Passage given:
Statistical Physics of Community Detection Keegan Go (keegango), Kenji Hata (khata) December 8, 2015
1
Introduction
Community detection is a key problem in network science. Identifying communities, defined as densely connected groups of nodes with relatively fewer outgoing edges, can inform properties of nodes and give insight into the nature of the network. However, current methods of community detection often fail to reproduce groupings associated with recorded graph metadata on real-world networks. Although there are many different methods for community detection, ones that incorporate statistical physics are gaining traction. In this project, we focus on the implementation and insight of community detection methods that use statistical physics. Traditional methods of community detection generally fall under the following areas: [1] • Graph partitioning (min-cut), spectral clustering: These techniques try to partition of the graph in order to minimize the number of edges between different groups. Although relatively simple to implement, these problems are NP-hard and can currently only be used on large networks by relaxing the original problem. • Hierarchical clustering: In these methods, one defines a similarity measure between node pairs and groups similar nodes into communities, by either agglomerative or divisive algorithms. Hierarchical clustering does not require any preliminary knowledge, but the results greatly depend on the similarity measure chosen. Moreover, it is computational expensive and often yields partitions with hierarchical structure, even if the graph itself does not contain any. • Spectral clustering: These techniques take a pairwise similarity function and produce a symmetric, non-negative matrix, whose eigenvectors become a set of points that can be clustered. The major problem is that these methods cannot identify weak community structure and are sensitive to very low and high-degree vertices. • Model fitting: After a statistical model is assumed, parameters and communities are found such that the likelihood of the assumed model is maximized. Although theoretically sound for networks that follow the assumed models, it is unclear how applicable these models may be for any arbitrary real-world network. Furthermore, solving these maximum likelihood problems may be computationally expensive or become stuck at local minima.

Raw data:
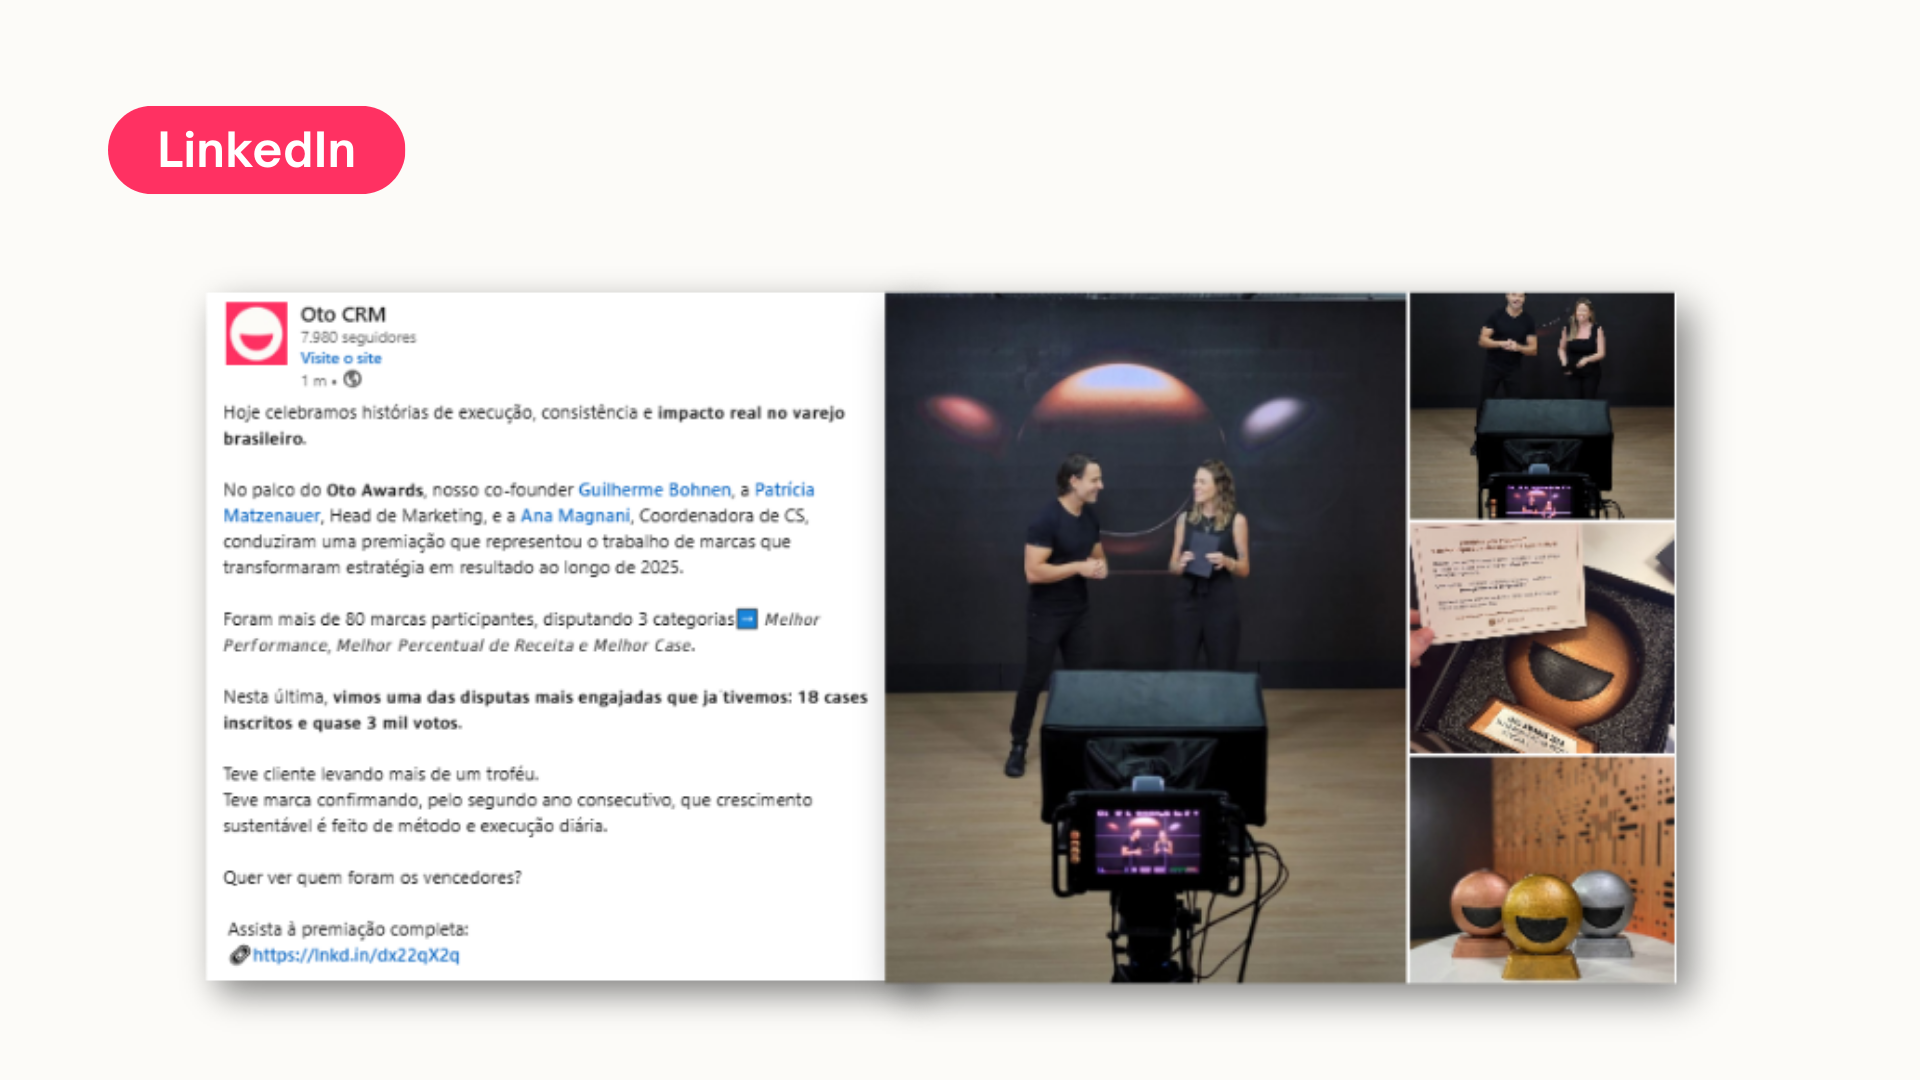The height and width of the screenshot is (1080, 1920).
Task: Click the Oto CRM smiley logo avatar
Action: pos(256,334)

Tasks for this exercise:
• 1. Answer these questions from the community detection introduction, giving each answer on its own line with the same letter:
(a) How does it define communities?
(b) What do the results of hierarchical clustering greatly depend on?
(c) Besides failing to identify weak community structure, what are spectral clustering methods sensitive to?
• 2. Summarize the community detection introduction in two sentences.
• 3. According to the community detection introduction, why is model fitting hard to rely on? Answer in one to three sentences.

Per-task answers:
• 1.
(a) Densely connected groups of nodes with relatively fewer outgoing edges.
(b) The similarity measure chosen.
(c) Very low and high-degree vertices.

• 2. Community detection, which identifies densely connected groups of nodes, is a key problem in network science, but current methods often fail to reproduce groupings tied to recorded metadata on real-world networks, so this project focuses on methods that use statistical physics. Traditional approaches fall under graph partitioning, hierarchical clustering, spectral clustering and model fitting, and each has drawbacks such as NP-hardness, dependence on a chosen similarity measure, sensitivity to very low and high-degree vertices, or high computational cost.

• 3. Model fitting is theoretically sound only for networks that follow the assumed models, and it is unclear how applicable those models are to an arbitrary real-world network. Solving its maximum likelihood problems may also be computationally expensive or become stuck at local minima.